Hi,
We conducted starrseq experiment that measures the actives of the given library. (Say enhancers). Then, we send this data to WGS.
Background:
Mapping: We have ~250million reads with 150 bp paired end data. We used bowtie with -v 3 -m 1 —best —strata -X 2000 parameters.
Then we analysed mapped data with deepTools.
In deeptools, we used multiBamSummary with a given Bed file. This bed file is actually our library that is consisted of ~8000 regions. (1000 pos control, 5000 neg control, 2000 tested regions). This step simply gives the number of the reads that overlap with our bed region. So for each region,I have the information of the number of overlapping mapped reads.
Problem:
Given that we have ~200 million mapped reads, only 60 million of them actually overlap with our targeted regions.
Question:
Disregarding the starrseq methodology, could you please help me out to find;
- Location of rest of the (~140 million) mapped reads?

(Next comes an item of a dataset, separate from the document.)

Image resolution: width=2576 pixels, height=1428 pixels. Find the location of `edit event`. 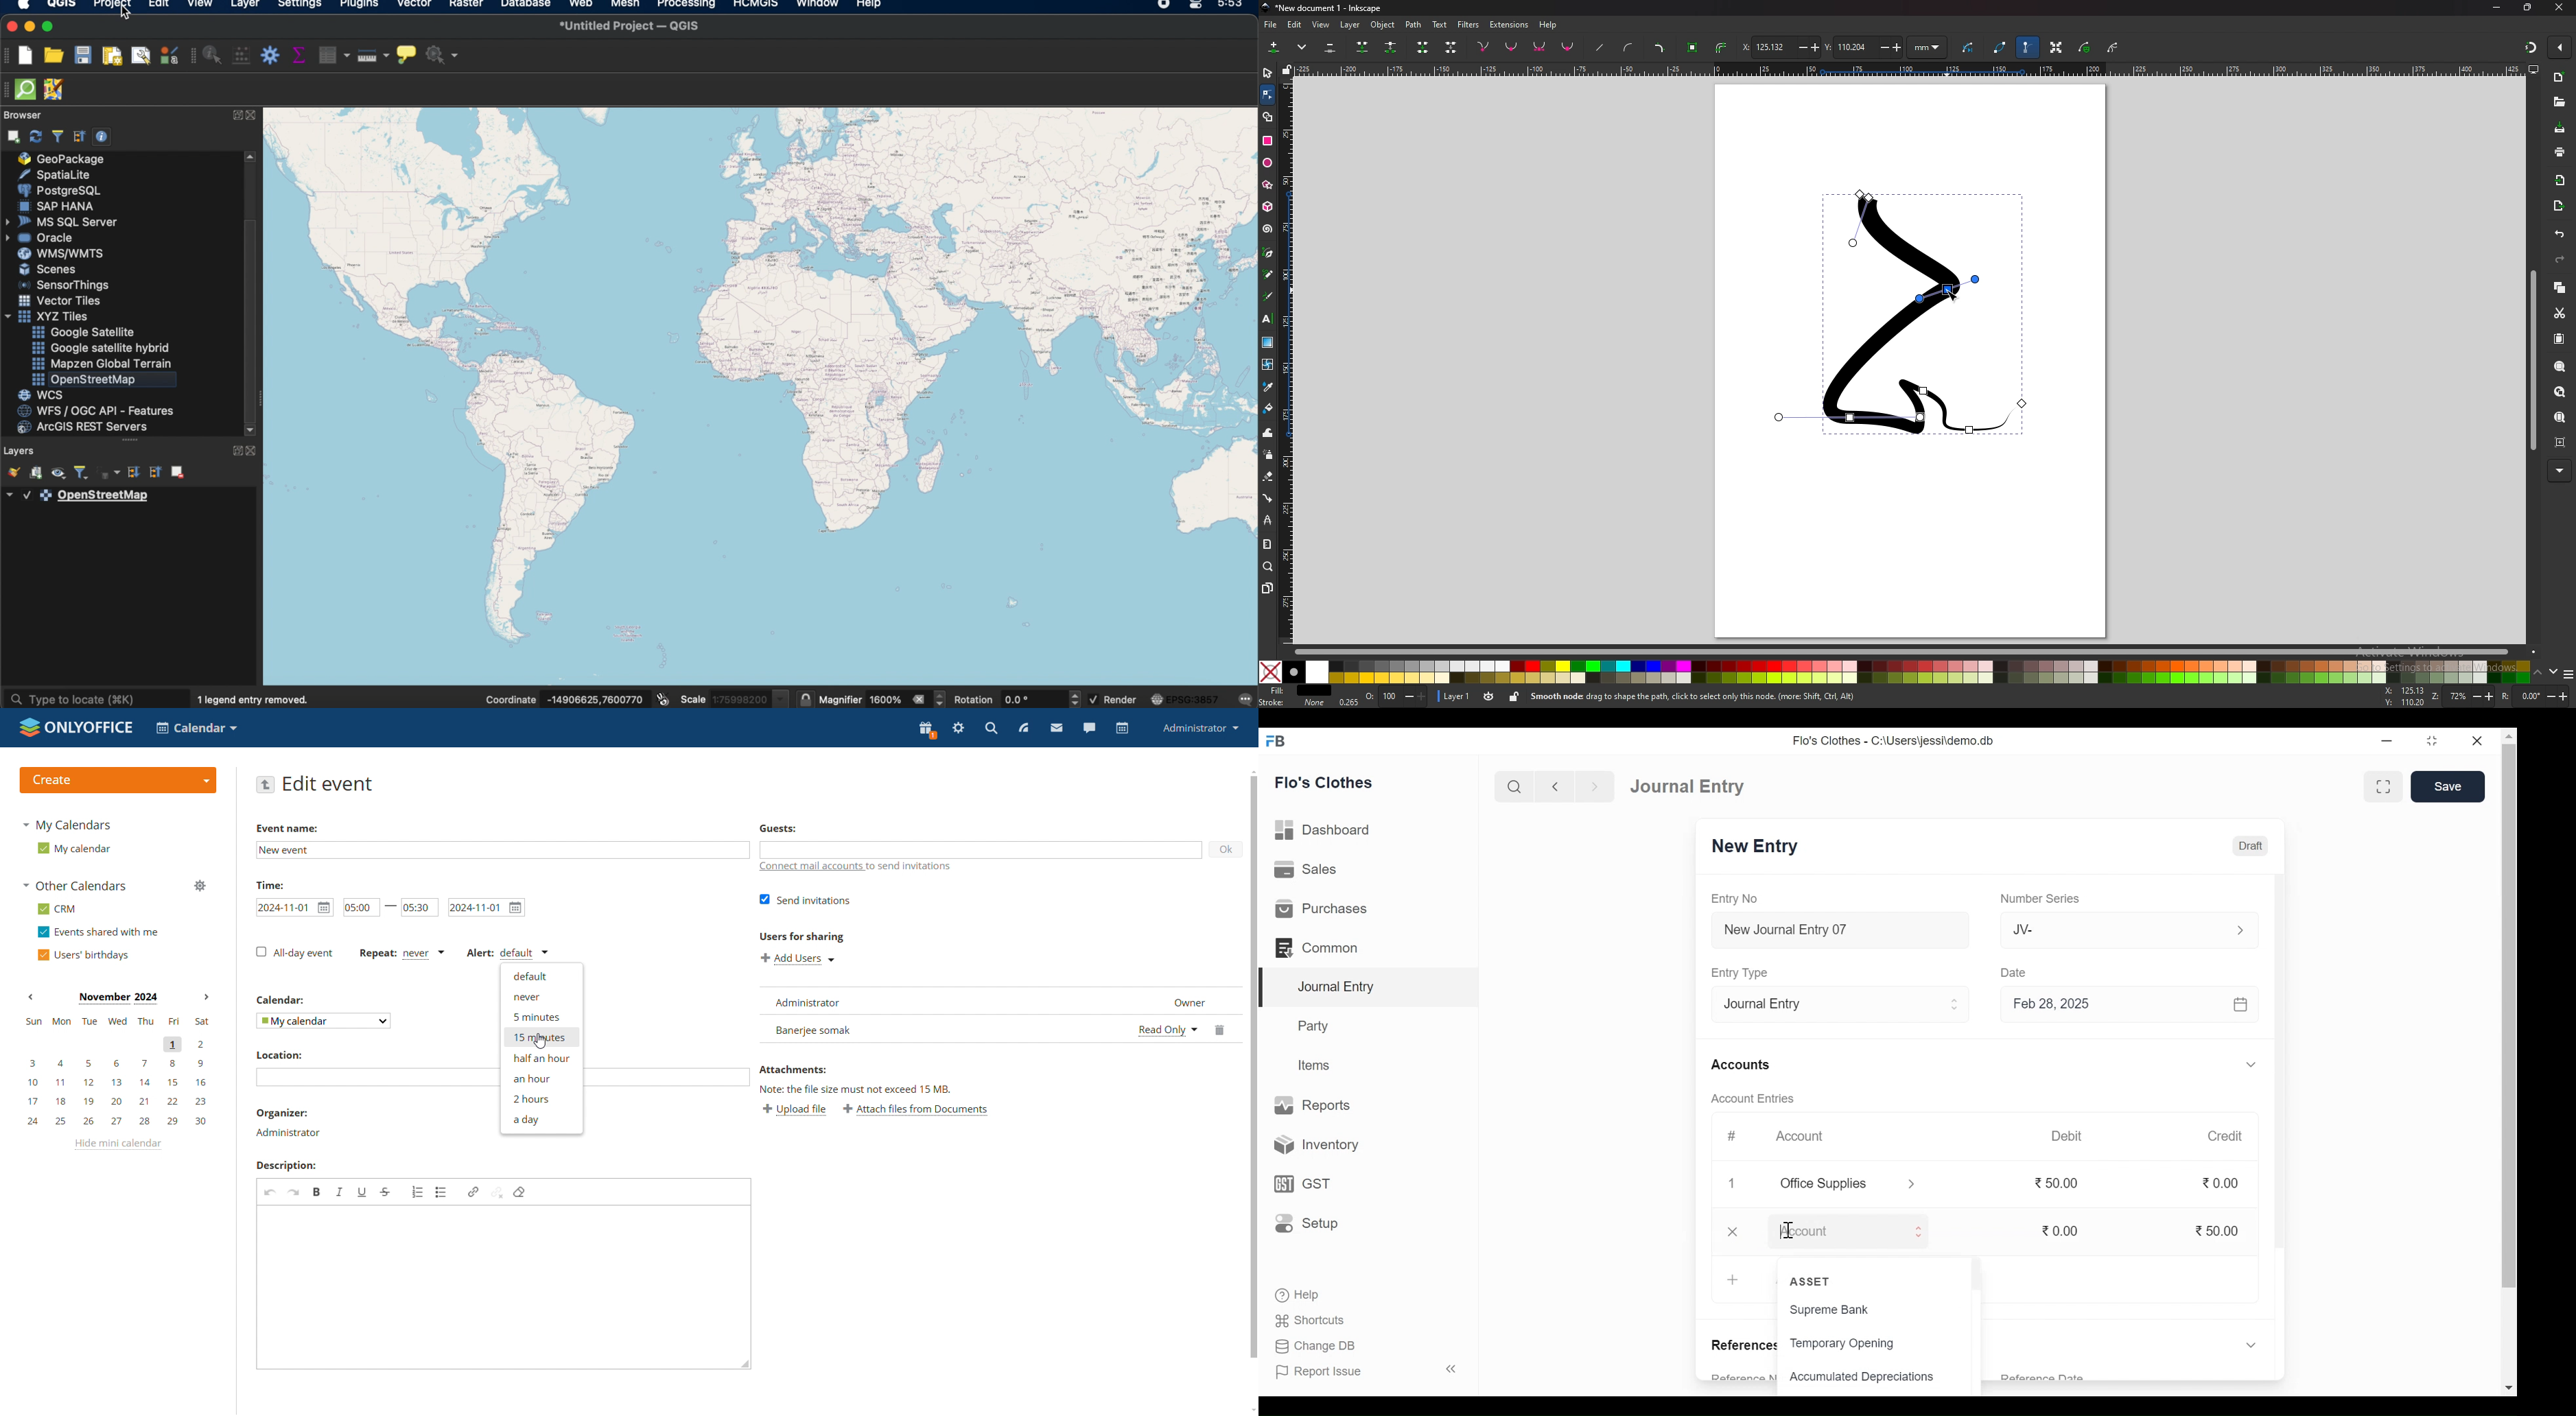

- Why do we have huge amount of unspesific(?) mapping? or simply how would you solve such a problem ?
I know this is a specific question but your past experiences and comments could really help me.
Thank you very much,
T.
You could create a subset BAM minus the regions you are interested in and then use something like Qualimap for a gross overview.
Some kind of experimental contamination (I don't know what STARR-seq is)?
qualimap is highly appreciated. I have been using it for 3 weeks in multiple projects.